Johnstown Flood | A General View of Debris

Johnstown Flood | A General View of Debris

Cranmer C. Langill: 1860-1906

Clarence M. Darling

The Johnstown Flood occurred on Friday, May 31, 1889, after the catastrophic failure of the South Fork Dam, located on the south fork of the Little Conemaugh River, 14 miles (23 km) upstream of the town of Johnstown, Pennsylvania, United States. The dam ruptured after several days of extremely heavy rainfall, releasing 14.55 million cubic meters of water. With a volumetric flow rate that temporarily equaled the average flow rate of the Mississippi River,the flood killed 2,208 peopleand accounted for US$17,000,000 (equivalent to about $580,000,000 in 2023) in damage. ⎯ Wikipedia

Editorial Comment for this plate:

SEVERAL weeks ago we spoke of a collection of photographs made by Mr. Langill, of Langill & Darling, in the Conemaugh Valley immediately after the terrible flood which devastated it for miles, and promised to show our readers one of these excellent photographs. We are pleased to fulfil our promise this week, and select for the purpose a general view showing the river filled with debris, as such a view undoubtedly gives a better idea of the terrible disaster than could any one view of a more limited scene.

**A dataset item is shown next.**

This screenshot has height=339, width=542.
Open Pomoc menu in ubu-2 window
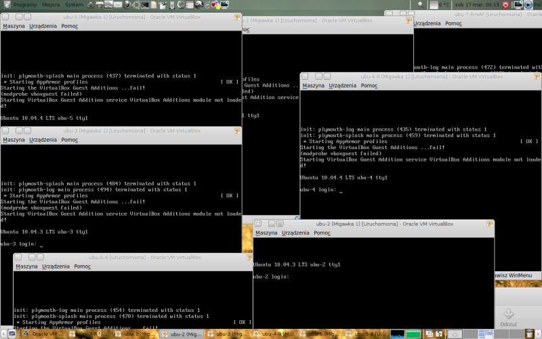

The collection referred to consists of twenty-five or thirty views, all 8×10 inches in size, and all equal to the one we show in technical excellence and historic interest. They form the undoubted finest collection of photographs which have been made of this much-photographed subject. (p. 407)

The Editorial Table.

JOHNSTOWN PICTURES, BY LANGILL & DARLING.-.. Messrs. Langill & Darlingphotographers, 10 East Fourteenth Street, New York, are certainly nothing if not enterprising. Their pictures of the famous blizzard are well-known to all, and are still enjoying a lively sale. Not inferior to these pictures, in technical excellence and historic interest, are those which they made of the late Washington Centennial in this city. Their greatest success, however, is to be found in their Johnstown pictures.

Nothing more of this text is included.